▸ TASK BRIEF
Format the items from the line with "The width and height of the image is (924, 1297)." to the line with "screen (528, 833)" as a numbered list, including both of those lines and leaving out blank lines.

▸ Word and element location records
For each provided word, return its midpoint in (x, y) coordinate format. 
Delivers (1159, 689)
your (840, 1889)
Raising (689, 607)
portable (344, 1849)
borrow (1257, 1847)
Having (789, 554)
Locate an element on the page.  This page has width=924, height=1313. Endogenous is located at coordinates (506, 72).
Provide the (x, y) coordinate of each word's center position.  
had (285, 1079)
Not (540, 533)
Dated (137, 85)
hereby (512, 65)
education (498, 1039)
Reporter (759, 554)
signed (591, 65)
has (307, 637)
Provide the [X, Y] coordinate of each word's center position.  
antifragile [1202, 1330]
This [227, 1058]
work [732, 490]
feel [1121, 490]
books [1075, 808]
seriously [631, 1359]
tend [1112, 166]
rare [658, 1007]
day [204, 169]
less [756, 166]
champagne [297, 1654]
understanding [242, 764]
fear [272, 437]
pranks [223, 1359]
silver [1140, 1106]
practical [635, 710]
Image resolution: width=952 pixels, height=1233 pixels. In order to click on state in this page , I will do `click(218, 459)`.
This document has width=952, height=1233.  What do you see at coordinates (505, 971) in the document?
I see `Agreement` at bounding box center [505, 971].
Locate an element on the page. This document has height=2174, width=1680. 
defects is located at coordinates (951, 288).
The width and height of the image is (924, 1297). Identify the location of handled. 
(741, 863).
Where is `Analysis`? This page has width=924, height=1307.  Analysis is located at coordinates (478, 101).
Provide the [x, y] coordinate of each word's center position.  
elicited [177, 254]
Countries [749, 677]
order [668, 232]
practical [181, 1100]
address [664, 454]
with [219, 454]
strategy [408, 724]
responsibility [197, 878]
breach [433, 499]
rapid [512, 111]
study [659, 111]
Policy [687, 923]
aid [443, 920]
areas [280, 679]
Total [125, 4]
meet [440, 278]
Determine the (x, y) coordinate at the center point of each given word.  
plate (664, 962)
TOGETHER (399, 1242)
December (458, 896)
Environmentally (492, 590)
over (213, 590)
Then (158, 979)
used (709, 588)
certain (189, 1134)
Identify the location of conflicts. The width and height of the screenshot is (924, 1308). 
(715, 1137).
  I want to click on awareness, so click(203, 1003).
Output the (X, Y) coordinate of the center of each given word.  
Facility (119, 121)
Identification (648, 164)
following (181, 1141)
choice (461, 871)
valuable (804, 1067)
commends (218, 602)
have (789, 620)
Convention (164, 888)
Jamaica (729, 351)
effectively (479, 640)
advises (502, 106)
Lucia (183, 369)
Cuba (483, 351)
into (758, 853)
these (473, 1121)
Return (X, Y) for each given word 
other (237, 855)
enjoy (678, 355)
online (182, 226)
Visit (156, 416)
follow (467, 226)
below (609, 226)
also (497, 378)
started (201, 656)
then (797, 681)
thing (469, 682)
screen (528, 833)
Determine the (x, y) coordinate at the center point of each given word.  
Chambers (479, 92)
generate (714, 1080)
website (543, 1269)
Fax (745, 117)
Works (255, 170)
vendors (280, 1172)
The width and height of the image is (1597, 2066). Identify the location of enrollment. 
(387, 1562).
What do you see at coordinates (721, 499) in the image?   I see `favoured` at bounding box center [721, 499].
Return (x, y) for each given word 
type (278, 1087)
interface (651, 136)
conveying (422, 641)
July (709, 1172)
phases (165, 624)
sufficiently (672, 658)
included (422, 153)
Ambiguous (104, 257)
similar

▸ ANSWER TO THIS EXERCISE
1. The width and height of the image is (924, 1297). Identify the location of handled. 
2. (741, 863).
3. Where is `Analysis`? This page has width=924, height=1307.  Analysis is located at coordinates (478, 101).
4. Provide the [x, y] coordinate of each word's center position.  
5. elicited [177, 254]
6. Countries [749, 677]
7. order [668, 232]
8. practical [181, 1100]
9. address [664, 454]
10. with [219, 454]
11. strategy [408, 724]
12. responsibility [197, 878]
13. breach [433, 499]
14. rapid [512, 111]
15. study [659, 111]
16. Policy [687, 923]
17. aid [443, 920]
18. areas [280, 679]
19. Total [125, 4]
20. meet [440, 278]
21. Determine the (x, y) coordinate at the center point of each given word.  
22. plate (664, 962)
23. TOGETHER (399, 1242)
24. December (458, 896)
25. Environmentally (492, 590)
26. over (213, 590)
27. Then (158, 979)
28. used (709, 588)
29. certain (189, 1134)
30. Identify the location of conflicts. The width and height of the screenshot is (924, 1308). 
31. (715, 1137).
32.   I want to click on awareness, so click(203, 1003).
33. Output the (X, Y) coordinate of the center of each given word.  
34. Facility (119, 121)
35. Identification (648, 164)
36. following (181, 1141)
37. choice (461, 871)
38. valuable (804, 1067)
39. commends (218, 602)
40. have (789, 620)
41. Convention (164, 888)
42. Jamaica (729, 351)
43. effectively (479, 640)
44. advises (502, 106)
45. Lucia (183, 369)
46. Cuba (483, 351)
47. into (758, 853)
48. these (473, 1121)
49. Return (X, Y) for each given word 
50. other (237, 855)
51. enjoy (678, 355)
52. online (182, 226)
53. Visit (156, 416)
54. follow (467, 226)
55. below (609, 226)
56. also (497, 378)
57. started (201, 656)
58. then (797, 681)
59. thing (469, 682)
60. screen (528, 833)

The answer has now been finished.